What can be measured by the chemical methods is the combined amounts of H2O and hydroxide. This value is in any case much more useful for some
applications of such solutions where the amount of H2O is actually irrelevant, but the combined hydroxide and water is important. For example, a
chemical mean would be to react your solution with a known amount of isopropyl benzoate and measure the ratio of sodium benzoate vs. isopropyl
benzoate. From this, the amount of hydroxide and H2O can be calculated (provided that the isopropyl benzoate was dry). To measure the extent of
hydrolysis you would need to develop some analytical method which would either require an acidic quench and HPLC analysis or some other more or less
reliable method. Again, not really kitchen friendly.
The only kitchen friendly method that I can think of, is a conductometric measurement. This does not require any particularly expensive equipment
(nowadays, fairly reliable multimeters can be bought for a few dozens euros).

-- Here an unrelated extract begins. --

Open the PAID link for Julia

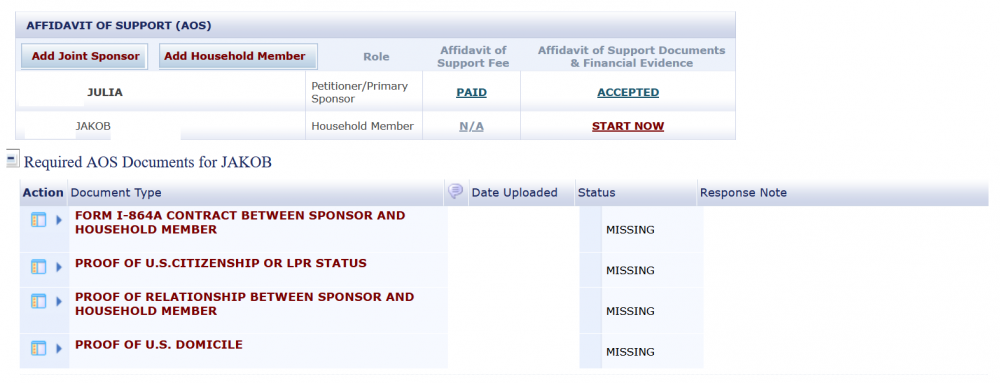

I'm not sure if it would give reliable results (this depends on the
measurement error and the influence of the solution composition on the conductance), but another major problem is that you would need a standard
solution of sodium isopropoxide in isopropanol to create a calibration curve. This standard solution could be made by careful distillation of the
water-isopropanol azeotrope from a solution of NaOH in isopropanol, but you would need some special equipment like a very efficient distillation
column and a precise thermometer to find out when there is no more water in the distillate (constant T). You would also need to determine the exact
volume of the remaining isopropoxide solution to get a reliable concentration. The calibration curve is then done by measuring the conductance in
dependence to the amount of added water. In any case, you would need an analytical balance, precise volumetry, a reliable multimeter and a fixed
conductometric cell (at least this can be easily self-made). The most expensive "non-kitchen" equipment is therefore the analytical balance (leaving
the exact composition of the starting NaOH as the major source of error would, however, make the precision of the balance pretty obsolete).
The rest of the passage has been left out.